The PICP will handle storm depths larger than the 100-yr storm; however, the section was only analyzed to the 100-yr storm event. In the highly unlikely event of a catastrophic flooding of the PICP, emergency overflows will drain into a wetland at the southwest corner of the site which is ultimately connected to Burnt Bridge Creek. With this design the intent is for all storms to be infiltrated with no overflows even during the largest design storms. To date, there has been no ponding on the pavers. The project can easily handle tractor-trailers including those that frequent dealerships with car deliveries (see Figure 4).

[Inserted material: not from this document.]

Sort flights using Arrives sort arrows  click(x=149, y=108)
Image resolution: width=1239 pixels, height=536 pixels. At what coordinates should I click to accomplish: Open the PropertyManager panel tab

This project was the first project in Clark County, Washington that proposed using PICP in a system for water quality treatment as well as quantity control. That being the case, Clark County accepted this project as a “pilot project” for new and emerging technologies and agreed to monitor the system per their Pilot Project Program.
The team then turned its attention to obtaining site certification. McCord’s Vancouver Toyota exceeded all requirements for LEED® silver certification. The process to register for LEED® certification is technically meticulous and usually increases development costs. For Toyota, LEED® certification increased costs by 15 percent but it expects to recover the investment in six to eight years thanks to savings from the pavement and building expansion design. The inclusion of a LEED®-Accredited Professional on the design team qualified the project for one automatic point toward LEED® certification. Through broad thinking and collaborative design, McCord’s Vancouver Toyota is on track to become Washington’s first LEED® accredited auto dealership. Upon completion, Vancouver Toyota has the largest PICP site in the U.S.
Watch the video about Toyota's PICP project.
The project team came away with recommendations for future LEED® certified projects:
- Involve city and state agencies early in the design process when proposing alternatives that are not yet specified in codes. This was invaluable in simplifying the review timeline for the project.
- Decide whether to pursue LEED® certification when site planning is occurring. This provides opportunity to document decisions and alternatives as a project evolves.
- Ensure that the documentation process is a collaborative one that involves all contractors and sub-consultants affected. As with all effective project management, clarifying expectations for all contributors early in the design process will streamline the pursuit of certification. This effort requires participation from everyone on the project team including civil and mechanical engineers, building and landscape architects, the general contractor and lighting designer.